> _WHAT IS BEING ASKED_
From the records beneath, determine how many lines contain "Click" and report only that figure.

> _DATA PROVIDED_
=-=-=-=-=

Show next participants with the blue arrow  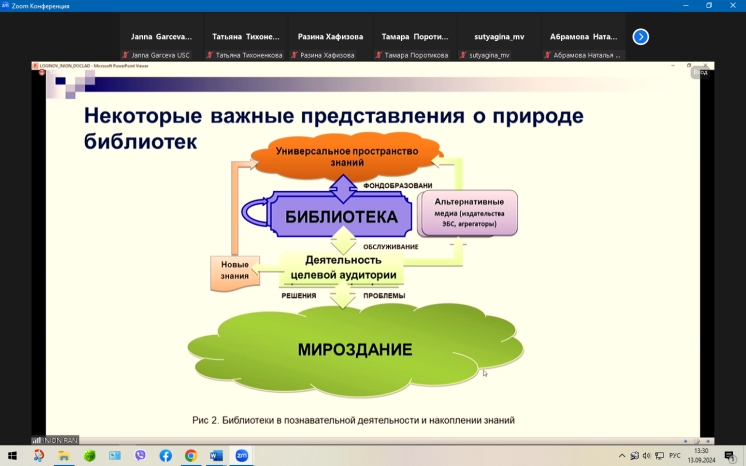(641, 37)
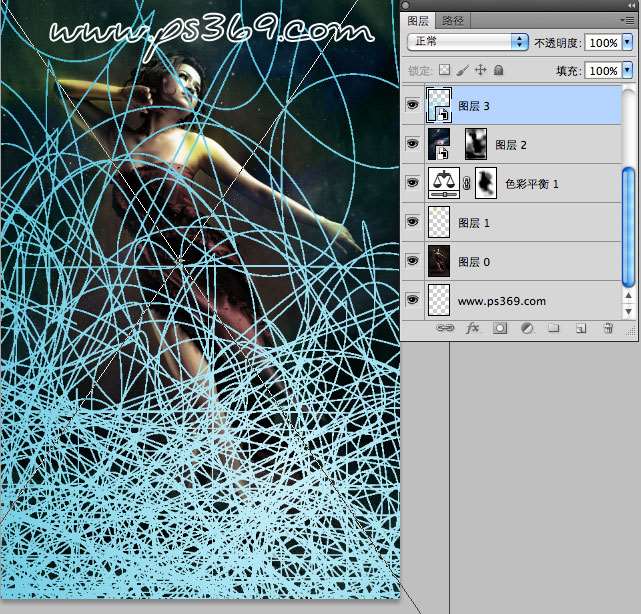Screen dimensions: 641x614
Task: Add a layer mask with the mask icon
Action: (x=500, y=328)
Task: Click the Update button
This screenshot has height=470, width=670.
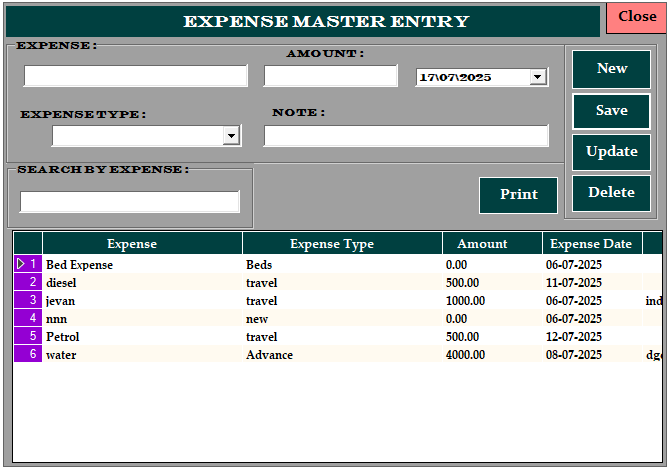Action: [611, 152]
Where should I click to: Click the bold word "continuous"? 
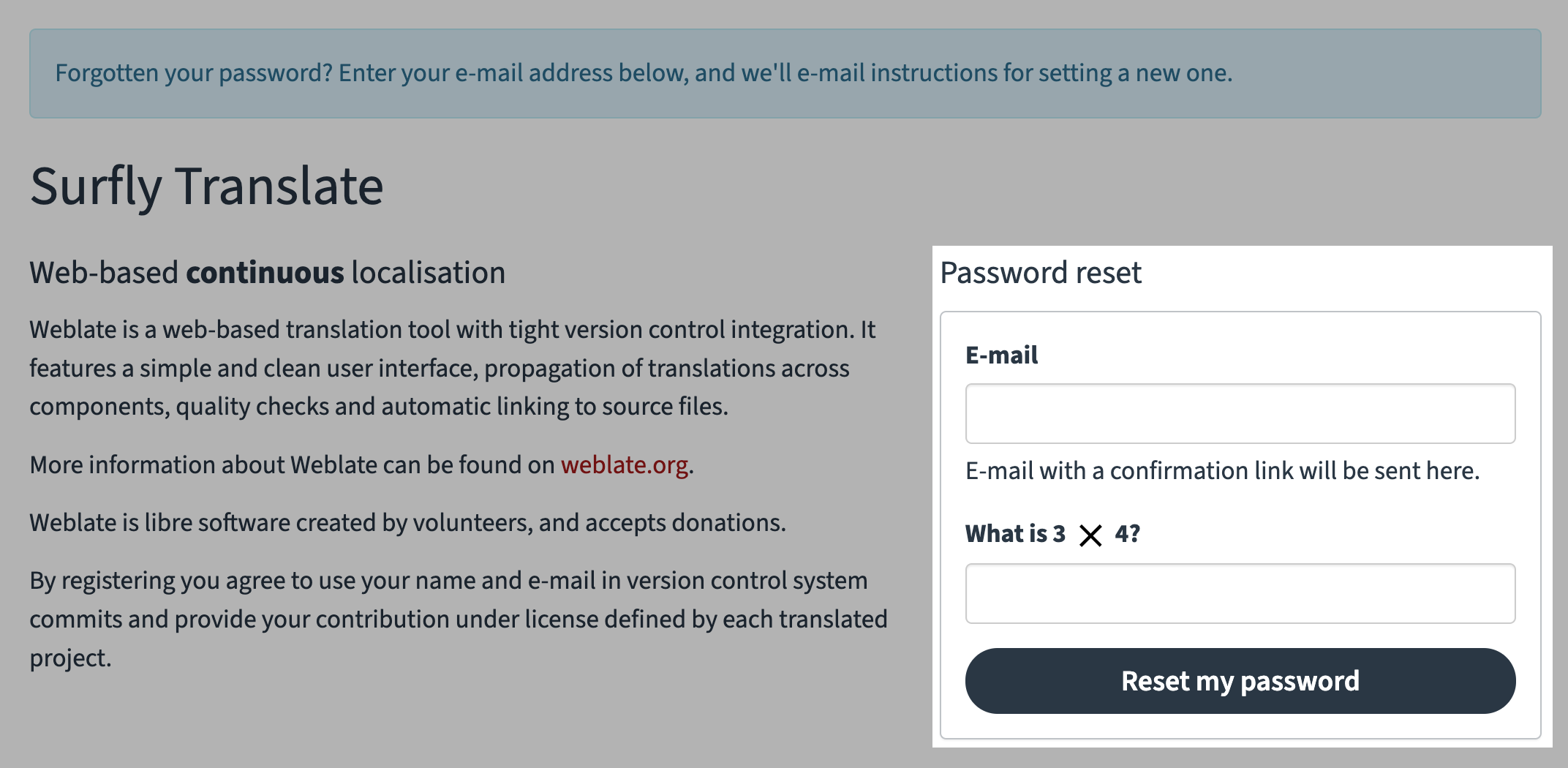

=-=-=-=-=

> _TASK SOLUTION_
2